Sudan Red G is a yellowish red lysochrome azo dye. It has the appearance of an odorless reddish-orange powder with melting point 225 °C. It is soluble in fats and used for coloring of fats, oils, and waxes, including the waxes used in turpentine-based polishes. It is also used in polystyrene, cellulose, and synthetic lacquers. It is insoluble in water. It is stable to temperatures of about 100–110 °C. It was formerly used as a food dye, but still appears to be used for this purpose in China. It is used in some temporary tattoos, where it can cause contact dermatitis. It is also used in hair dyes.

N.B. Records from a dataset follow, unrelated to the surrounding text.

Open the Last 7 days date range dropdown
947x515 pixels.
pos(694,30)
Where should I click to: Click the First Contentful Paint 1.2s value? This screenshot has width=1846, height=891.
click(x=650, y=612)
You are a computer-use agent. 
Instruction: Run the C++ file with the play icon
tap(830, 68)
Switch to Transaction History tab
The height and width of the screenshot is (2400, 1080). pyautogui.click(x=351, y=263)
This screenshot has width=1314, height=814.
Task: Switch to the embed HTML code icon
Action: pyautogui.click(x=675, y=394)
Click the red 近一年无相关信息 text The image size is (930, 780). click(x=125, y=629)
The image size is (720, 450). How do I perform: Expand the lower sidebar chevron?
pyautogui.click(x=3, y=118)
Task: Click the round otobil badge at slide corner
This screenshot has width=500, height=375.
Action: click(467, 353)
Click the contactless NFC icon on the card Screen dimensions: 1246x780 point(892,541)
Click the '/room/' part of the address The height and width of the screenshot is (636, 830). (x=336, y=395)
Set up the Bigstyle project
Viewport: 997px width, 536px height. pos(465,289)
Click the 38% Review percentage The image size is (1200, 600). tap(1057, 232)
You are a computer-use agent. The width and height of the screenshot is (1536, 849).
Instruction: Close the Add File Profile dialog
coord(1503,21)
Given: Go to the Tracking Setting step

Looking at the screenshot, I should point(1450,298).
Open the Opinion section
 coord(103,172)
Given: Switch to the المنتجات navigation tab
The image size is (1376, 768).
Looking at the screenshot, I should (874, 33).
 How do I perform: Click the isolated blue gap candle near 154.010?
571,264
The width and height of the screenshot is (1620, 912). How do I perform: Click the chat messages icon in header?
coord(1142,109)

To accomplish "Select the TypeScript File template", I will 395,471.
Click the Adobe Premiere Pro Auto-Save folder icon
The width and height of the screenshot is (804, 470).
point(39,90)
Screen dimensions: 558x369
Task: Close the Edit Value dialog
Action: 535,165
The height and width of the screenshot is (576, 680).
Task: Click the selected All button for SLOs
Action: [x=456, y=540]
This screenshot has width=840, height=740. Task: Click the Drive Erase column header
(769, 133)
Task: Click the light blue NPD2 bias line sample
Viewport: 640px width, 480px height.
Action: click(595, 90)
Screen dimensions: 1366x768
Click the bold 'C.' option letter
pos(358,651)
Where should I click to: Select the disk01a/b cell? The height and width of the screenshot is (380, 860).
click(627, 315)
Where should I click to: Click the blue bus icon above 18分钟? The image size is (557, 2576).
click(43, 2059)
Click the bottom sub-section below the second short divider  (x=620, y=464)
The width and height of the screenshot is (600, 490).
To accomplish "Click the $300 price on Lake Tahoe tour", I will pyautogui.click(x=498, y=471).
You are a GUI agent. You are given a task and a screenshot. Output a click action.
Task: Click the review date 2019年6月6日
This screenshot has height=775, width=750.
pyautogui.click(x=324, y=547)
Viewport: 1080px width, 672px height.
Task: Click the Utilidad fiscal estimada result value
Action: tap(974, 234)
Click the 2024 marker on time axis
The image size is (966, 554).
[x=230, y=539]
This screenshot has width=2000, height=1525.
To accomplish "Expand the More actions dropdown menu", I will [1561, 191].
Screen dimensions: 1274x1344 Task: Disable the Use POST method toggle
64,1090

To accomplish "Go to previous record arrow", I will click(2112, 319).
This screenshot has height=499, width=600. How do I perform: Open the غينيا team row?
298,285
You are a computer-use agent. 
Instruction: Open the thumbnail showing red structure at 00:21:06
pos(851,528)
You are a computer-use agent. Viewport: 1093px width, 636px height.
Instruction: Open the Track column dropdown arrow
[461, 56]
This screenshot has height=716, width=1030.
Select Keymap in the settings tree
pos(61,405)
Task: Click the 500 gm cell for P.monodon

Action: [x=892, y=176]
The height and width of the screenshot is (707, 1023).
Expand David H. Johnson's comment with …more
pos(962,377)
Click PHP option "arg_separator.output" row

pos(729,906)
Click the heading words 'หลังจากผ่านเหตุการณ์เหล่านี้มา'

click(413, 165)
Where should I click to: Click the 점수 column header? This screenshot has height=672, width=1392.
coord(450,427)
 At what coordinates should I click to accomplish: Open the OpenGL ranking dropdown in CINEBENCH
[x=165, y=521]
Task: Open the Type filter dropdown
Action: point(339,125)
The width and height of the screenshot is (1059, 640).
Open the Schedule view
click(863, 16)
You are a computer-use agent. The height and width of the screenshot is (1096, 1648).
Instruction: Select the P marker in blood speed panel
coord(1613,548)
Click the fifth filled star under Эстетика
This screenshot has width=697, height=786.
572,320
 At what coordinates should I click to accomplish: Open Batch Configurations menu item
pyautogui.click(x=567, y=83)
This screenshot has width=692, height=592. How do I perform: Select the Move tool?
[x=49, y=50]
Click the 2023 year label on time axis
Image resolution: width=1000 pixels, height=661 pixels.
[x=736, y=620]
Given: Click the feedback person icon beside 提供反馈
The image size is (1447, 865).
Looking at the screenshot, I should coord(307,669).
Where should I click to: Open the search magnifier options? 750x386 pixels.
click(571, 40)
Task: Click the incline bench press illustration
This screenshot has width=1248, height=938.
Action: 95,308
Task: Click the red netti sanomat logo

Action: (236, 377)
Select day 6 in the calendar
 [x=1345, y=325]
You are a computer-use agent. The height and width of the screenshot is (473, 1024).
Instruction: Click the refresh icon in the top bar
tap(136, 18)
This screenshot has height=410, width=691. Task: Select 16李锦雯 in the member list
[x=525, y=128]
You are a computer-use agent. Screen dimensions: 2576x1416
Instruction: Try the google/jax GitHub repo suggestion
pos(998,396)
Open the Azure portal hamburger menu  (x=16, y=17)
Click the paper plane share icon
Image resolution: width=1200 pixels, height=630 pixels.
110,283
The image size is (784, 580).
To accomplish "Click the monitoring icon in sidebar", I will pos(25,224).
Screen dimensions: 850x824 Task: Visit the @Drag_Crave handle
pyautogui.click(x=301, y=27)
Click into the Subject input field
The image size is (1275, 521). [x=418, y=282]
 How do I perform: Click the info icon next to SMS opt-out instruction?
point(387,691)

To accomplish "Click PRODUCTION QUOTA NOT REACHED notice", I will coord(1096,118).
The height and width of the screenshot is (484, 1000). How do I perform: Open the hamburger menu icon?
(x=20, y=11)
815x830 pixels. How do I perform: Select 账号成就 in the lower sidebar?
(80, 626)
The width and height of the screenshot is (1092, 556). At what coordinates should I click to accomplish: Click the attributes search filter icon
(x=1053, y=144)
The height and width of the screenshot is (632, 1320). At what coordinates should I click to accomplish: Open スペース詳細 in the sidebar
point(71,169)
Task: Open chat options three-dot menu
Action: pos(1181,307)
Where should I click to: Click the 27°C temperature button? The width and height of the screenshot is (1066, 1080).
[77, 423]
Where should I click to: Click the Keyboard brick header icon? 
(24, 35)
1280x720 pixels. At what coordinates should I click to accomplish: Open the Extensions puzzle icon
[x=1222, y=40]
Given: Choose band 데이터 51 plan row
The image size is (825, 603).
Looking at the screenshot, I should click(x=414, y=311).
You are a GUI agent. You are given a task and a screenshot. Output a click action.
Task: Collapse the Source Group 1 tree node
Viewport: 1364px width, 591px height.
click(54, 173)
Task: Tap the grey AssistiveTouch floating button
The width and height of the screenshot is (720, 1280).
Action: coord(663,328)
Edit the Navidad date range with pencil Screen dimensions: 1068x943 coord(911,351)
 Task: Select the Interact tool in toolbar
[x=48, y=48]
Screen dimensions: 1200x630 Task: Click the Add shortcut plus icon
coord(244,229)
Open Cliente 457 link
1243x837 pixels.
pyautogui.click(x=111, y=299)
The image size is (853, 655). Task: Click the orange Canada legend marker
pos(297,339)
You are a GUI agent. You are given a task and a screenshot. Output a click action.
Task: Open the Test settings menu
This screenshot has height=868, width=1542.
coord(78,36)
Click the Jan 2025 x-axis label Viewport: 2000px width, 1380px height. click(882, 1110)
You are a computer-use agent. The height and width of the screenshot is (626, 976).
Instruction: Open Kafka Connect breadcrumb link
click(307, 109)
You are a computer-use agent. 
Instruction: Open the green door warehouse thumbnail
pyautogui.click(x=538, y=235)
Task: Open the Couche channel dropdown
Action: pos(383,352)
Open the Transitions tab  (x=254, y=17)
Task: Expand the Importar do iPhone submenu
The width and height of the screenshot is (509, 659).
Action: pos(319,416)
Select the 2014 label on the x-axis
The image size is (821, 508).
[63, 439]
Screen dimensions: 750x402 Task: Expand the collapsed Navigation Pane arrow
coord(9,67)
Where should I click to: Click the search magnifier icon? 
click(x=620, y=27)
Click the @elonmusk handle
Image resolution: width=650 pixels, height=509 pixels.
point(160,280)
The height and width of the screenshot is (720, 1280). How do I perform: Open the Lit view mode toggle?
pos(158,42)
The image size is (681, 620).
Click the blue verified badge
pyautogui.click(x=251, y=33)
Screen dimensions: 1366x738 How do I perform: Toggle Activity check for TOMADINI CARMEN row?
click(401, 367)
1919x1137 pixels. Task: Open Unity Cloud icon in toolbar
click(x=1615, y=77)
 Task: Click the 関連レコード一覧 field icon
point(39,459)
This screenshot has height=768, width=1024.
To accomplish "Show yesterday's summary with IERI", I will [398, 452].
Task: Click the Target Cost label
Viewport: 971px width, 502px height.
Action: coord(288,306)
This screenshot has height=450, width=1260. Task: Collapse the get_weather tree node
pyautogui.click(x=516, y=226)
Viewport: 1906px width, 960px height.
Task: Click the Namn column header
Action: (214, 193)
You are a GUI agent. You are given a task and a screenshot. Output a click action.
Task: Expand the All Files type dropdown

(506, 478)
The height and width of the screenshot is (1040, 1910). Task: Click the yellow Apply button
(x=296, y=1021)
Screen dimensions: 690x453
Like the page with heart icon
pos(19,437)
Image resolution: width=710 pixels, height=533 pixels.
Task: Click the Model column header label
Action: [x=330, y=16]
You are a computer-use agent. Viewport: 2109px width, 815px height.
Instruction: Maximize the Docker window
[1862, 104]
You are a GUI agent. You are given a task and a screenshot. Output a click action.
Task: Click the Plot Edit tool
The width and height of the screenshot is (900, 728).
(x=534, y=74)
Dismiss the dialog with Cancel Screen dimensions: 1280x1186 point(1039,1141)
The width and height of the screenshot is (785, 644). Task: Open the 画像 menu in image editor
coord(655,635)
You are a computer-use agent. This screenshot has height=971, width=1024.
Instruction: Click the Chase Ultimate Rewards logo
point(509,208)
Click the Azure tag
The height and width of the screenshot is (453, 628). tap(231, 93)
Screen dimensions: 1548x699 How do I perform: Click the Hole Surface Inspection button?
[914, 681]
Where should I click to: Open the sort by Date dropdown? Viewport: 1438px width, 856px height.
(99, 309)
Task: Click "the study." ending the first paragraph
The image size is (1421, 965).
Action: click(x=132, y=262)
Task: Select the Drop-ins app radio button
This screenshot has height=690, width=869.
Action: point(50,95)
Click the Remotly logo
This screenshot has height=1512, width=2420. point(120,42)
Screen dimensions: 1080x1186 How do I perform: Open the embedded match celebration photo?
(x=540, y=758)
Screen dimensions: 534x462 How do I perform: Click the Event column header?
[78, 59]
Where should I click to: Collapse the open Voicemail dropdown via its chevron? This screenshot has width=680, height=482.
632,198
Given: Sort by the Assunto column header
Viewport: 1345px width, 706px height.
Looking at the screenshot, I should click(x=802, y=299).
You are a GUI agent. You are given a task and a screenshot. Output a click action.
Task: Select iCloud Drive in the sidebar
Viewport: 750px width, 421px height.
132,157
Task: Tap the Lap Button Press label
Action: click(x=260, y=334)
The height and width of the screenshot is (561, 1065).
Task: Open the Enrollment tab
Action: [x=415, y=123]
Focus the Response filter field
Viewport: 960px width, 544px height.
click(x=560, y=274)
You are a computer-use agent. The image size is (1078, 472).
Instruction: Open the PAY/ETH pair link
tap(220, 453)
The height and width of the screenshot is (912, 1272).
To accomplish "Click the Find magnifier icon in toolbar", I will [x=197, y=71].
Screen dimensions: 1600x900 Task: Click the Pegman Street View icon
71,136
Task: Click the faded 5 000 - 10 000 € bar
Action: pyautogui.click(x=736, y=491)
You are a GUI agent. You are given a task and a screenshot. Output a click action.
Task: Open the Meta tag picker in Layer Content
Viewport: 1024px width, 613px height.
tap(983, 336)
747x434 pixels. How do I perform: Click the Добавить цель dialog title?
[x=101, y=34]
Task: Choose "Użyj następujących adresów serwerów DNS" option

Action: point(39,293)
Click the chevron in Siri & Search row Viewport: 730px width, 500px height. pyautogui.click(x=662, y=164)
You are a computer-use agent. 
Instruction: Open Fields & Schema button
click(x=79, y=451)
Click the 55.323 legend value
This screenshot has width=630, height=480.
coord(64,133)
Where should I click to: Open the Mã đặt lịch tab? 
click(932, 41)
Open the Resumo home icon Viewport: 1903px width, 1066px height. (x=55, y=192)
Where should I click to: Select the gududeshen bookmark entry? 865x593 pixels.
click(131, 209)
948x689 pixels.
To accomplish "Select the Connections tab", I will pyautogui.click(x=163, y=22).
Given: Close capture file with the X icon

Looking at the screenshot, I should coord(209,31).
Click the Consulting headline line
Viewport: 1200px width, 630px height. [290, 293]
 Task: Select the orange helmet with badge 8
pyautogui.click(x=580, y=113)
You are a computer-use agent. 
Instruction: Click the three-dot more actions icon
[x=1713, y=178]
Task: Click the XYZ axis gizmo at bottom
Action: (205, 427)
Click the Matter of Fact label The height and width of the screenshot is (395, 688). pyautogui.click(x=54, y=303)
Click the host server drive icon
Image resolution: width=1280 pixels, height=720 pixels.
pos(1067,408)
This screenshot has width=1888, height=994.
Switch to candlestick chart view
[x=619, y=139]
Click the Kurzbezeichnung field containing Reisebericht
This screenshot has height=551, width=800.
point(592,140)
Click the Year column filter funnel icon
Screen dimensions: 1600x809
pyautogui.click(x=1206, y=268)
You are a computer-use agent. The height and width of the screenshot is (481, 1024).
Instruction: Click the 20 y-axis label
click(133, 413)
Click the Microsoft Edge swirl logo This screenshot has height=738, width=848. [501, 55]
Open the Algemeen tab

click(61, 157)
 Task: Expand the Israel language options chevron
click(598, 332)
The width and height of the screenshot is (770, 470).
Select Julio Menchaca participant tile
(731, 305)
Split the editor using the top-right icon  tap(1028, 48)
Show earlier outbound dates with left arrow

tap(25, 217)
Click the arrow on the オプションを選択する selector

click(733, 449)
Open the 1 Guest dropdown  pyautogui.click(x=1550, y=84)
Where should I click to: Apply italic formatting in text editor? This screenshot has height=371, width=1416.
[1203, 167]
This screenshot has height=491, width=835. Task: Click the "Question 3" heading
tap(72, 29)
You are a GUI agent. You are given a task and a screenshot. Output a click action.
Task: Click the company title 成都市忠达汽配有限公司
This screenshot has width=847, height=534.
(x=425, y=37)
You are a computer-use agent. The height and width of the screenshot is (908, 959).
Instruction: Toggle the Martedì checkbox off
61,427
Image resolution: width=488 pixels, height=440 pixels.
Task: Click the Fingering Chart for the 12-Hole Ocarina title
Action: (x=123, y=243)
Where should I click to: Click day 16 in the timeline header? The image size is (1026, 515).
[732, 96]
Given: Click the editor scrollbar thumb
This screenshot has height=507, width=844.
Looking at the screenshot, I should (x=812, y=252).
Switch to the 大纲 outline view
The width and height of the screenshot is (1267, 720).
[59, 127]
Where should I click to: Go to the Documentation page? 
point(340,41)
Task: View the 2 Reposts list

It is a component of some newer formulas for red smoke signals and smoke-screens, together with Disperse Red 11.

==Other Names==
There are various names for Sudan Red G, including Brilliant Fat Scarlet R, C.I. Food Red 16, C.I. Solvent Red I, C.I. 12150, Ceres Red G, Fat Red BG, Fat Red G. Lacquer Red V2G, Oil Pink, Oil Scarlet 389, Oil Vermilion, Oil Red G, Oleal Red G, Plastoresin Red FR, Red GD, Resinol Red G, Silotras Red TG, Solvent Red 1, Sudan R, and amethoxybenzenazo-β-naphthol (MBN).

==Toxicity & Safety Issues==
According to European Food Safety Authority, Sudan Red G is considered genotoxic and/or carcinogenic.